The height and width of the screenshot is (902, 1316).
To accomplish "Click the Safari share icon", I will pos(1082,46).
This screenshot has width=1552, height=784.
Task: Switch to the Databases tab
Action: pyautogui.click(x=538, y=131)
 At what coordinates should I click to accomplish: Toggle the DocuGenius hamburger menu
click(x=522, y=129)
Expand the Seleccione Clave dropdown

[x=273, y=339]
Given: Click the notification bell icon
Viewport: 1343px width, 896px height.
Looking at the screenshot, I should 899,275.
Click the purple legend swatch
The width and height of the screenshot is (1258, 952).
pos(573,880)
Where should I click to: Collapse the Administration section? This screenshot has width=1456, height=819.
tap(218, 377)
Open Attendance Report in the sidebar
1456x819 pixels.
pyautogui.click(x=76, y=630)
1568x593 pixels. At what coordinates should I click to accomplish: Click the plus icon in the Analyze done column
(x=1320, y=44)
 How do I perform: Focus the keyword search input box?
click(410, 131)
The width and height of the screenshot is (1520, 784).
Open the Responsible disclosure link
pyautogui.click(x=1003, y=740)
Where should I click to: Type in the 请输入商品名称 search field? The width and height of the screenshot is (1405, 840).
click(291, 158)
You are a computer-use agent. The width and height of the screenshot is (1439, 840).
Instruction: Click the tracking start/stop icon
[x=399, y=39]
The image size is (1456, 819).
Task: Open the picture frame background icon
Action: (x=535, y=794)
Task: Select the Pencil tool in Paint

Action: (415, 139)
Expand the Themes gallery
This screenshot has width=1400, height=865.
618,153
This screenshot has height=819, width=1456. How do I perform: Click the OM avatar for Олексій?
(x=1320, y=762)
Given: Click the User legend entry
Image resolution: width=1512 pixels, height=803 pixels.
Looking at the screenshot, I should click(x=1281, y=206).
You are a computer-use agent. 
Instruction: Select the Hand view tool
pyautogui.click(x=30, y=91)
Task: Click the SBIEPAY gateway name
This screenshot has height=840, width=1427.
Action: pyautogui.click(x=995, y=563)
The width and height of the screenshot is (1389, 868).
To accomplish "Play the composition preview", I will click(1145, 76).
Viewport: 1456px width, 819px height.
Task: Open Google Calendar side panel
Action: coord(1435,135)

════════

Reproduce the listing in full. Change nothing.

The height and width of the screenshot is (902, 1316).
To accomplish "Click the Safari share icon", I will pos(1082,46).
This screenshot has width=1552, height=784.
Task: Switch to the Databases tab
Action: pyautogui.click(x=538, y=131)
 At what coordinates should I click to accomplish: Toggle the DocuGenius hamburger menu
click(x=522, y=129)
Expand the Seleccione Clave dropdown

[x=273, y=339]
Given: Click the notification bell icon
Viewport: 1343px width, 896px height.
Looking at the screenshot, I should 899,275.
Click the purple legend swatch
The width and height of the screenshot is (1258, 952).
pos(573,880)
Where should I click to: Collapse the Administration section? This screenshot has width=1456, height=819.
tap(218, 377)
Open Attendance Report in the sidebar
1456x819 pixels.
pyautogui.click(x=76, y=630)
1568x593 pixels. At what coordinates should I click to accomplish: Click the plus icon in the Analyze done column
(x=1320, y=44)
 How do I perform: Focus the keyword search input box?
click(410, 131)
The width and height of the screenshot is (1520, 784).
Open the Responsible disclosure link
pyautogui.click(x=1003, y=740)
Where should I click to: Type in the 请输入商品名称 search field? The width and height of the screenshot is (1405, 840).
click(291, 158)
You are a computer-use agent. The width and height of the screenshot is (1439, 840).
Instruction: Click the tracking start/stop icon
[x=399, y=39]
The image size is (1456, 819).
Task: Open the picture frame background icon
Action: (x=535, y=794)
Task: Select the Pencil tool in Paint

Action: (415, 139)
Expand the Themes gallery
This screenshot has width=1400, height=865.
618,153
This screenshot has height=819, width=1456. How do I perform: Click the OM avatar for Олексій?
(x=1320, y=762)
Given: Click the User legend entry
Image resolution: width=1512 pixels, height=803 pixels.
Looking at the screenshot, I should click(x=1281, y=206).
You are a computer-use agent. 
Instruction: Select the Hand view tool
pyautogui.click(x=30, y=91)
Task: Click the SBIEPAY gateway name
This screenshot has height=840, width=1427.
Action: pyautogui.click(x=995, y=563)
The width and height of the screenshot is (1389, 868).
To accomplish "Play the composition preview", I will click(1145, 76).
Viewport: 1456px width, 819px height.
Task: Open Google Calendar side panel
Action: coord(1435,135)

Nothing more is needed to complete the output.